Il a aussi formé un magnifique duo avec Quentin Dujardin. Un dialogue entre une guitare et un accordéon, mais, surtout, entre deux univers musicaux éloignés et des imaginaires différents. « Quentin m’a appris la liberté. Moi qui n’écris pas la musique, il m’a donné l’occasion de me laisser des plages de liberté au cœur de sa musique qui est beaucoup plus écrite. Il m’a accordé l’autorisation d’improviser, de me libérer, de me laisser aller. » Un autre duo, celui avec Tuur Florizoone, a offert un type de rencontre différent, entre deux sortes d’accordéons, l’un chromatique plus classique, l’autre diatonique davantage lié à la musique populaire.« Lui, c’était l’orchestre, tout l’orchestre. La folie aussi et la liberté puisqu’il vient du jazz. Il disait toujours que moi, j’étais le ponctuel. Parce que je suis la ligne droite, je reprends le thème au bon moment et lui, il tourne autour avec toute son exubérance et tous les sons à sa disposition. » Dernièrement, Didier a découvert un contrebassiste surdoué, Adrien Tyberghein, qui explore tous les sons possibles, et même plus, de son instrument. De nouvelles histoires à raconter, d’autres univers à investir et à créer.

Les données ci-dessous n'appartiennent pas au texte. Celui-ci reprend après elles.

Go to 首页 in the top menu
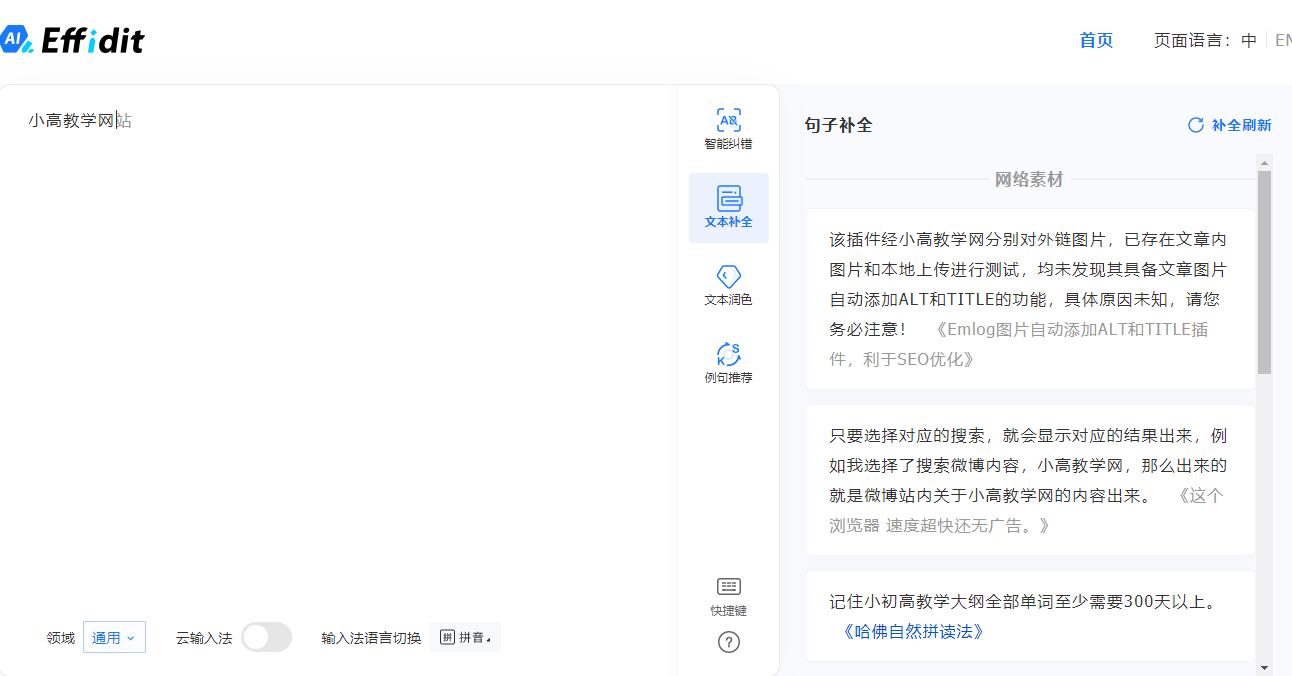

Cela fait trente ans que cela dure et, pour cet anniversaire, l’accordéoniste s’est permis une rencontre avec l’univers classique, lui le musicien qui se passe aisément du solfège. Il a en effet eu l’occasion d’enregistrer un disque à Cuba avec un orchestre symphonique, tout en offrant l’opportunité à son public de vivre cet événement en mettant sur pied une tournée en Belgique où il est accompagné par l’Orchestre de la Nethen. Une nouvelle chance de découvrir sur scène ce musicien hors norme et inclassable.